Hi,
I want to convert some date strings into correct dates, to be recognized by Python and ArcGIS.
Setup:
ArcGIS 10.2.1
Python 2.7.5
All data are located within a FGDB...
I set the workspace to be the FGDB, created a new Field of type data in my table and went on with the following things within the IDLE Shell
import datetime
with arcpy.da.UpdateCursor(myTable, [field01, field02]) as UCursor:
for row in UCursor:
origDate = datetime.datetime.strptime(row[0], '%d%b%Y')
row[1] = datetime.date.strftime(origDate, '%Y-%m-%d')
UCursor.updateRow(row)
Things work fine until the input string is '11MAY2004', where I get the following error message:
Traceback (most recent call last):
File "<pyshell#9>", line 4, in <module>
origDate = datetime.datetime.strptime(row[0], '%d%b%Y')
File "C:\Python27\ArcGISx6410.2\lib\_strptime.py", line 325, in _strptime
(data_string, format))
ValueError: time data '11MAY2004' does not match format '%d%b%Y'
I did try the whole thing in plain Python (same shell) before, where I simply did:
orig = '11MAY2004'
x = datetime.datetime.strptime(orig, '%d%b%Y')
and this works without any problem!!!
Can somebody enlighten me where I go wrong?
Cheers, Thomas
Hi Thomas,
I suspect it's your locale setting. I can reproduce the same error if i set my locale explicitly to German_Germany, may be try explicitly setting your locale as
locale.setlocale(locale.LC_ALL, 'English_US')
Below is the code that produced this error.
import arcpy, datetime, locale
layer = arcpy.GetParameter(0)
arcpy.AddMessage(layer)
locale.setlocale(locale.LC_ALL, 'German_Germany')
with arcpy.da.UpdateCursor(layer, ["ddMMMYYYY", "YYYY_MM_dd"]) as UCursor:
for row in UCursor:
origDate = datetime.datetime.strptime(row[0], '%d%b%Y')

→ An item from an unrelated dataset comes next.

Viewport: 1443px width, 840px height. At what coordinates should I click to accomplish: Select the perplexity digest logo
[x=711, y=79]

row[1] = datetime.date.strftime(origDate, '%Y-%m-%d')
UCursor.updateRow(row)
Hi,
yes I can confirm that is has something to do with locale. A first solution was to change the format localization from Danish to English and restart the shell. I have to follow up on your suggestion to use the locale package. Thanks so far.
Thomas
I get an error with strftime if I try to use %T, which according to TutorialsPoint is a valid format, a shortcut for %H%M%S.

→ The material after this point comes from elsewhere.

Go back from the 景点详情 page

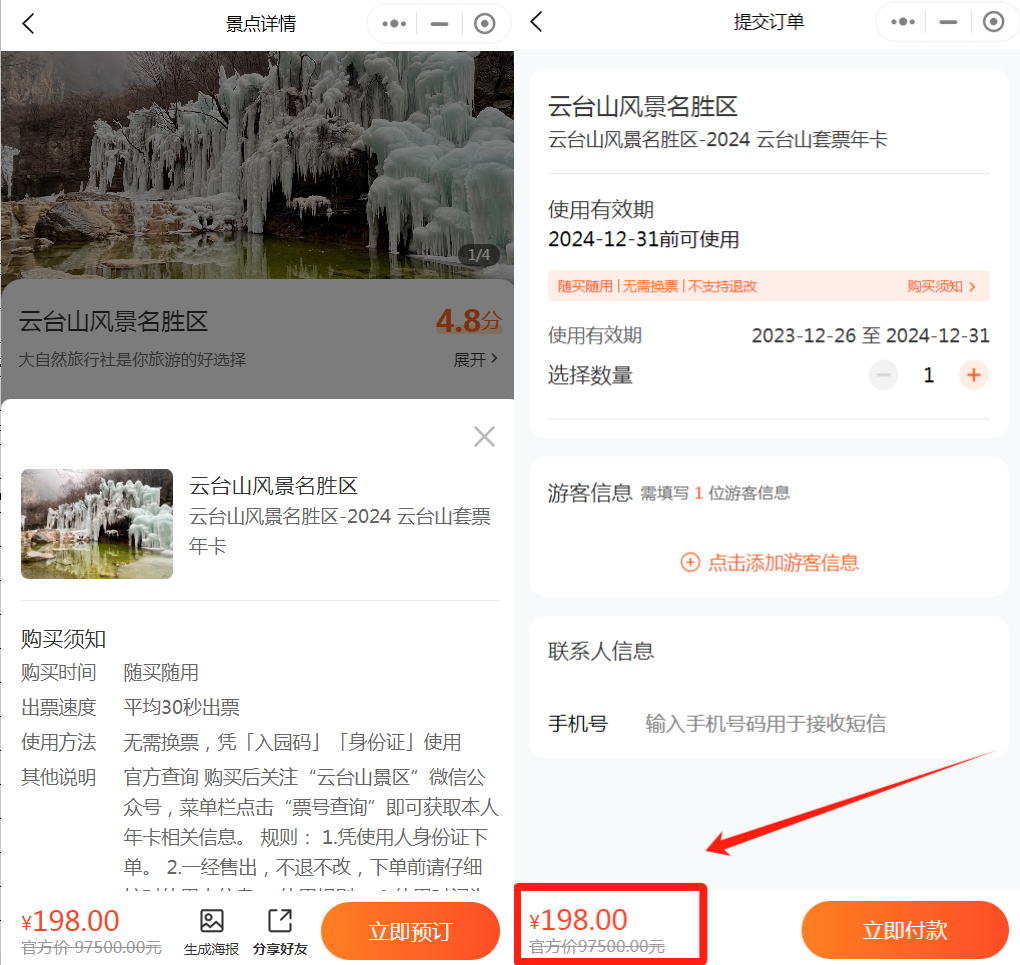coord(28,23)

But this raises an error, and in fact is not in the Python.org documentation for strftime. The point being that there's erroneous information out on the web. Who knew?
If it's a locale issue, you may want to look at:
strftime() returns a locale depedent byte string; the result may be converted to unicode by doing strftime(<myformat>).decode(locale.getlocale()[1]).
also from the same documentation.
Hi Greg,
never saw a '%T' and hey Tutorialspoint is a nice starting but nothing official and I would rather stick to the official docs. I solved the problem quick and dirty, and the task is pushing me further, but as soon as I have the time to check on locale and decode I will give it a try.